The V55 attached to a Sony Alpha digital SLR.
(Credit: CBSi)

The screen displays all of the same information found on the camera's LCD, and it's as simple as plugging in the included cable for HDMI to mini-HDMI to the appropriate ports, and switching both the camera/camcorder and screen on. In the box, the V55 also comes with two accessory shoe adapters for mounting the screen on a cold shoe. Using one of the adapters, the screen can tilt forwards and backwards up to 90 degrees, and can swivel 360 degrees. There's also a detachable hood that's ideal for using outdoors and in bright situations. It folds neatly back on itself with side flaps and a hood when not in use.

Most importantly, the V55 addresses another big issue facing filmmakers using SLRs or ILCs: audio monitoring. There's a 3.5mm headphone jack just above the HDMI input, which helps to monitor sound recording through the camera's microphone or external microphone, if applicable.

A push dial on the side brings up the following functions on the right side of the screen: peaking; pixel magnification; TV-display area in 16:9 or 4:3; volume adjustment; brightness; contrast; colour tone; backlight; and colour-temperature adjustments for the screen. The pixel-magnification feature displays the centre portion of what the image sensor sees at WVGA resolution.
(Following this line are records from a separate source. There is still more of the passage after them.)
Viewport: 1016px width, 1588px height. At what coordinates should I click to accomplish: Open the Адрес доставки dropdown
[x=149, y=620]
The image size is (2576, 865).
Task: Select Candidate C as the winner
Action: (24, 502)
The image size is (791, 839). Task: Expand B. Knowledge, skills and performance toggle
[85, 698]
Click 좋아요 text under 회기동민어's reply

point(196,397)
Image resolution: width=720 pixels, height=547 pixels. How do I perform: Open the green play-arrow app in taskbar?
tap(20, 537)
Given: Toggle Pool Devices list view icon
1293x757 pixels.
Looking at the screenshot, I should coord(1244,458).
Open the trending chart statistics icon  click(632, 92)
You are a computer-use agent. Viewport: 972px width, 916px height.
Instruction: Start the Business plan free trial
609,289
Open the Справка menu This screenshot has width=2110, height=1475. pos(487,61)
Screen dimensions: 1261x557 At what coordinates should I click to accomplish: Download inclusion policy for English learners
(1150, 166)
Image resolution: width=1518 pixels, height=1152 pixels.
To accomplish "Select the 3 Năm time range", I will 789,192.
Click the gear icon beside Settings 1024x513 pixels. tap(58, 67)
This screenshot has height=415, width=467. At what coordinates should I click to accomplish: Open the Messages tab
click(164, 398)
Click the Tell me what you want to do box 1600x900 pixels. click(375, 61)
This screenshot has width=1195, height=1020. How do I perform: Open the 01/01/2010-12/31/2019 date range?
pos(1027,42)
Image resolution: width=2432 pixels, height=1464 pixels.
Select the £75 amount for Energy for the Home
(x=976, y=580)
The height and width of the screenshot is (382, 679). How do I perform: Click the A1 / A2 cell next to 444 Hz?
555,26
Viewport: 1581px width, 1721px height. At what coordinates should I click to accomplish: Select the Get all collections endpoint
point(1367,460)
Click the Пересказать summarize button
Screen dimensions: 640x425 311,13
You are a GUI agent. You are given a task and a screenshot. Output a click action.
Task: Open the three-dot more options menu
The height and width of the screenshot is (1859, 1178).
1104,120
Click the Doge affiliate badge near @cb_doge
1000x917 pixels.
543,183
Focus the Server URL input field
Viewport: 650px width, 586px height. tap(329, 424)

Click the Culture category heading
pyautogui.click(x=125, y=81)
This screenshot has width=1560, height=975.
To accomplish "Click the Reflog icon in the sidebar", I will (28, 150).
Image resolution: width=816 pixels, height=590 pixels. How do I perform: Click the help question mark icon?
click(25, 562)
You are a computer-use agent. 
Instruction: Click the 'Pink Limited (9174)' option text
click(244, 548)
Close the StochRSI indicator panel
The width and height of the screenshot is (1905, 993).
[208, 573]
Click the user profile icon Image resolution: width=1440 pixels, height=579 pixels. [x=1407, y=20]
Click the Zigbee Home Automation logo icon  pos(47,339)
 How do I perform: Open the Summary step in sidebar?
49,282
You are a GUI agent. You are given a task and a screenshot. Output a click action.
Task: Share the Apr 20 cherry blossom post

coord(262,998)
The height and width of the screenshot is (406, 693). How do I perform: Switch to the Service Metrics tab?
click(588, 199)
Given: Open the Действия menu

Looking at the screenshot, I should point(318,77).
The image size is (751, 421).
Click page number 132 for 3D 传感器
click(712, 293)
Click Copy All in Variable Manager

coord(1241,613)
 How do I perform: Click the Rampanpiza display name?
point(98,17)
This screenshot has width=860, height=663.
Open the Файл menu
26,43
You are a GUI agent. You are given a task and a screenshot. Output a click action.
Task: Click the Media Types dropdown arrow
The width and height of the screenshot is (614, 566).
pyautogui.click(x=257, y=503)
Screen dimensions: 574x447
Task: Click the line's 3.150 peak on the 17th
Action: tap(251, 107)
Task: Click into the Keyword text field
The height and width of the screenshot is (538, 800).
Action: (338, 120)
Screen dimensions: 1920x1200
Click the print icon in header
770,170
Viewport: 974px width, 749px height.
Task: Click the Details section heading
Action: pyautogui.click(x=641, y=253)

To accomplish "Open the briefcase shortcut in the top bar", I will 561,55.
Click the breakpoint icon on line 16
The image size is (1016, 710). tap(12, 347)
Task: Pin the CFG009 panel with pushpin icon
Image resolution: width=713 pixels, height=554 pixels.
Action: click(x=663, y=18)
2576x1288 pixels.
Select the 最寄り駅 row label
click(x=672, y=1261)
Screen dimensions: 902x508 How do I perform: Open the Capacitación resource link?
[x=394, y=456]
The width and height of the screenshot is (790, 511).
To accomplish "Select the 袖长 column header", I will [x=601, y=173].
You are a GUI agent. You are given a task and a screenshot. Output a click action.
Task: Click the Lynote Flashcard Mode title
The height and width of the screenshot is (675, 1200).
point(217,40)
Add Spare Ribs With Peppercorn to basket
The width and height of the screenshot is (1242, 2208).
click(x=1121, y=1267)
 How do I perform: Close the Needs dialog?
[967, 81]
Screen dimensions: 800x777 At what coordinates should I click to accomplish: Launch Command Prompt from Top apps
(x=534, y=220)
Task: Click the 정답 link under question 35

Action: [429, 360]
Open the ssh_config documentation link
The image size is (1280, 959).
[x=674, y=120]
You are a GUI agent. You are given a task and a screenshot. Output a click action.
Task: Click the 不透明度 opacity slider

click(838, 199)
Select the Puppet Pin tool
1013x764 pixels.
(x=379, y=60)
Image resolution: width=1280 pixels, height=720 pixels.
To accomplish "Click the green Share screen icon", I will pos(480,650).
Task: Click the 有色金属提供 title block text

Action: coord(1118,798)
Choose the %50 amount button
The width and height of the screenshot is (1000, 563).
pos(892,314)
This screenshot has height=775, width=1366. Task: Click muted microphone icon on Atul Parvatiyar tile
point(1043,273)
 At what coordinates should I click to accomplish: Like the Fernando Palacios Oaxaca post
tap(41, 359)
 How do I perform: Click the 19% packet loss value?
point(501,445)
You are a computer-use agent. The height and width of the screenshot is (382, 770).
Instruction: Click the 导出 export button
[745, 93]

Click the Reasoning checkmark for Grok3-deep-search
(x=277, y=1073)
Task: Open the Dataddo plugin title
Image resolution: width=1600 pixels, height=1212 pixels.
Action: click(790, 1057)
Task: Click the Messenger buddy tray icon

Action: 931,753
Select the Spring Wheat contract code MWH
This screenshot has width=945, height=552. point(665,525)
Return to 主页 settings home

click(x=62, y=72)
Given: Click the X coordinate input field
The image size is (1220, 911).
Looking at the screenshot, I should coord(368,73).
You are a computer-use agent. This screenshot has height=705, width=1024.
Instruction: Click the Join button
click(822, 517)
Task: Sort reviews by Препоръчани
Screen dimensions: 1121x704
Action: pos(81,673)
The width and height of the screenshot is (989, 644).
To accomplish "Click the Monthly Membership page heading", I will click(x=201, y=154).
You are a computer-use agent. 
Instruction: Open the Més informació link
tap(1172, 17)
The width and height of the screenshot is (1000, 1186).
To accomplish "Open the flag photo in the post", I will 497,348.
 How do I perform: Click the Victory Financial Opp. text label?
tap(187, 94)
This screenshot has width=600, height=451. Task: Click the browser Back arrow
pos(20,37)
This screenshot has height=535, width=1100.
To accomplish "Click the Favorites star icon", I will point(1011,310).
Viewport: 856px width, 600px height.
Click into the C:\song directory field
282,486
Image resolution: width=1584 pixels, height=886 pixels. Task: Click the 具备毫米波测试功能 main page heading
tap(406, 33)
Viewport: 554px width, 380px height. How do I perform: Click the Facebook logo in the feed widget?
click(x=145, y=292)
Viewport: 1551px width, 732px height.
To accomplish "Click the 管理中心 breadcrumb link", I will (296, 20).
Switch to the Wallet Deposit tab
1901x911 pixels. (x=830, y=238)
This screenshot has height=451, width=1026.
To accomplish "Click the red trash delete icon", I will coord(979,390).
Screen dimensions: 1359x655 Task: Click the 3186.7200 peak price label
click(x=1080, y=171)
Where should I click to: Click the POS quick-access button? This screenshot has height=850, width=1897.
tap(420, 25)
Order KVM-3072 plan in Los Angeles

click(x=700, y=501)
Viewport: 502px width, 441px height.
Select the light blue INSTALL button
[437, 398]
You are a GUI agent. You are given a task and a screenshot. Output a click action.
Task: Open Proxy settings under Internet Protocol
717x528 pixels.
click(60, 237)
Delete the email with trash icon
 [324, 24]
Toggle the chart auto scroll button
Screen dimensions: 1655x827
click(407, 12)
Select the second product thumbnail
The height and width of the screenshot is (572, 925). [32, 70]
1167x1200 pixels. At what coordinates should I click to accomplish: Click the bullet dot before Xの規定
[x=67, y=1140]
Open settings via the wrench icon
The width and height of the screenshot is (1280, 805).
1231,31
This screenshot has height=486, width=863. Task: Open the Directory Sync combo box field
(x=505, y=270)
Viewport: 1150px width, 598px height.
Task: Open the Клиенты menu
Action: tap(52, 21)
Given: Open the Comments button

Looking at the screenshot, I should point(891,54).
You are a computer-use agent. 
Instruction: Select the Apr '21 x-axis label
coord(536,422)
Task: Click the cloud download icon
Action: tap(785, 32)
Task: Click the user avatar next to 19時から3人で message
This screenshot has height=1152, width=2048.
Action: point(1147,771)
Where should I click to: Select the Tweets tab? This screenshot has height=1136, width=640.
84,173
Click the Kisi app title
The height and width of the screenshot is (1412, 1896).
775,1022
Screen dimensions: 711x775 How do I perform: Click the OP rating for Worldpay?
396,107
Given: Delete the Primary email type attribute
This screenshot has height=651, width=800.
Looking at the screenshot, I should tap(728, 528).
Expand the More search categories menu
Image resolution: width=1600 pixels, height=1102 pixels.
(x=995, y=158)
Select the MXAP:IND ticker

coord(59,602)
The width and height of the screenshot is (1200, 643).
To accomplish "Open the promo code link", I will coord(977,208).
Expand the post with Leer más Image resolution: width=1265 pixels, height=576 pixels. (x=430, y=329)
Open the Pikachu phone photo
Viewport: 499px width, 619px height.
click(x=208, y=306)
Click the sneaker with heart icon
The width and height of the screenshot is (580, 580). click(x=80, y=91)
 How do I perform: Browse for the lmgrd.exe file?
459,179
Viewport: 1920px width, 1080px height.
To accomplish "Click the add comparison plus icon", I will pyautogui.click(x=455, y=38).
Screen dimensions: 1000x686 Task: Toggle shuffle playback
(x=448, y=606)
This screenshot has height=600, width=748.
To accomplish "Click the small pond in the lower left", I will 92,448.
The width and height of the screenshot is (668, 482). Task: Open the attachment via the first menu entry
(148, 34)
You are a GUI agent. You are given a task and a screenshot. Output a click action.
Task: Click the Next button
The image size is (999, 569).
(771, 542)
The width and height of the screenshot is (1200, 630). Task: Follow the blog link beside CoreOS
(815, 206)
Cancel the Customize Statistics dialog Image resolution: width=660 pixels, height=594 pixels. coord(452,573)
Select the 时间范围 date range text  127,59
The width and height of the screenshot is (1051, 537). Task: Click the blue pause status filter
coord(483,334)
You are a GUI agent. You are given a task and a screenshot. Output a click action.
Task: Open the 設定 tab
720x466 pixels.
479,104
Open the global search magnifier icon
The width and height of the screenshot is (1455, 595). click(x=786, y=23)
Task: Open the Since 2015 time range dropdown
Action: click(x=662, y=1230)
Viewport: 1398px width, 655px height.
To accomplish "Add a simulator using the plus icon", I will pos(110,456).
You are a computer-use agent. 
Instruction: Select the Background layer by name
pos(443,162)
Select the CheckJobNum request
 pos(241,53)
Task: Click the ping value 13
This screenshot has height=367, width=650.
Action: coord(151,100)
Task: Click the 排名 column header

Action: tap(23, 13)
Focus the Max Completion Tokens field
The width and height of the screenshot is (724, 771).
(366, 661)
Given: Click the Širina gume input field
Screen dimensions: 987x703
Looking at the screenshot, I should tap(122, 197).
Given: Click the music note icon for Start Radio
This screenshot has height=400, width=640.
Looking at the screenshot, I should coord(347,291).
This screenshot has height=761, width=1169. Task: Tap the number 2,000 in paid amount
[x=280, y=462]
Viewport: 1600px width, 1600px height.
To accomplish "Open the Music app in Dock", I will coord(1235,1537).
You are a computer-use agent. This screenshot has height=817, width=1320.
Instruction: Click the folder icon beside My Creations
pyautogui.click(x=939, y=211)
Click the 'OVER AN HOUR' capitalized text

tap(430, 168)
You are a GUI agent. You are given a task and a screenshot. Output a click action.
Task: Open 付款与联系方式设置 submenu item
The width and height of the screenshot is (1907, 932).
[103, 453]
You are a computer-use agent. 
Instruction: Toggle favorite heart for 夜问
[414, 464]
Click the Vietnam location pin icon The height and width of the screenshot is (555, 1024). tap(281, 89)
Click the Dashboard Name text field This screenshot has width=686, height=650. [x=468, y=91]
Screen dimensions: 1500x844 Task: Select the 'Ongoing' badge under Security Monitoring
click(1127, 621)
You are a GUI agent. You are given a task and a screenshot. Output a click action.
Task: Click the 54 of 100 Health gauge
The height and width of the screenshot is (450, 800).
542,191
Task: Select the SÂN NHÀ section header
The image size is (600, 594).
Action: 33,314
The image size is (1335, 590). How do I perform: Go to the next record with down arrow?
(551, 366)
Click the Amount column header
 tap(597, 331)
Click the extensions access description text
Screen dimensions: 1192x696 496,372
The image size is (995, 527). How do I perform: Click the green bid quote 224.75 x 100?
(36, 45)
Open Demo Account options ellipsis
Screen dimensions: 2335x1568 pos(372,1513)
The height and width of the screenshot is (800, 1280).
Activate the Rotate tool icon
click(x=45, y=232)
The V55 excels when used in any situation where more screen real estate is valuable. For shooting video in particular, the screen offers a very good, colour-accurate way of monitoring the frame. The screen is reflective, which may affect use in situations with lots of ambient light. It is, however, reasonably easy to see in bright sunlight.

All that said, the screen doesn't work seamlessly with all cameras; it depends on how the camera outputs its signal through HDMI. For example, on the Canon 5D Mark II, the output display doesn't fill the V55's screen — you're left with black borders. You can work around it by using the pixel-magnification feature, but it then crops in even further on the centre of the image, and cuts off details at the sides of the frame that you may need to see. Audio monitoring also doesn't work in real time when Live View is activated on the Canon, unlike on other ILCs, such as the NEX and Nikon 1 camera that we tested in conjunction with the V55.

Depending on the battery mounted on the back of the screen — it's compatible with three juice packs — it can be powered for up to eight hours.


The V55 has some drawbacks for serious videographers, but, for anyone wanting a bit more screen for their camcorder or camera, it's an excellent investment that adds peaking and audio monitoring to an existing configuration.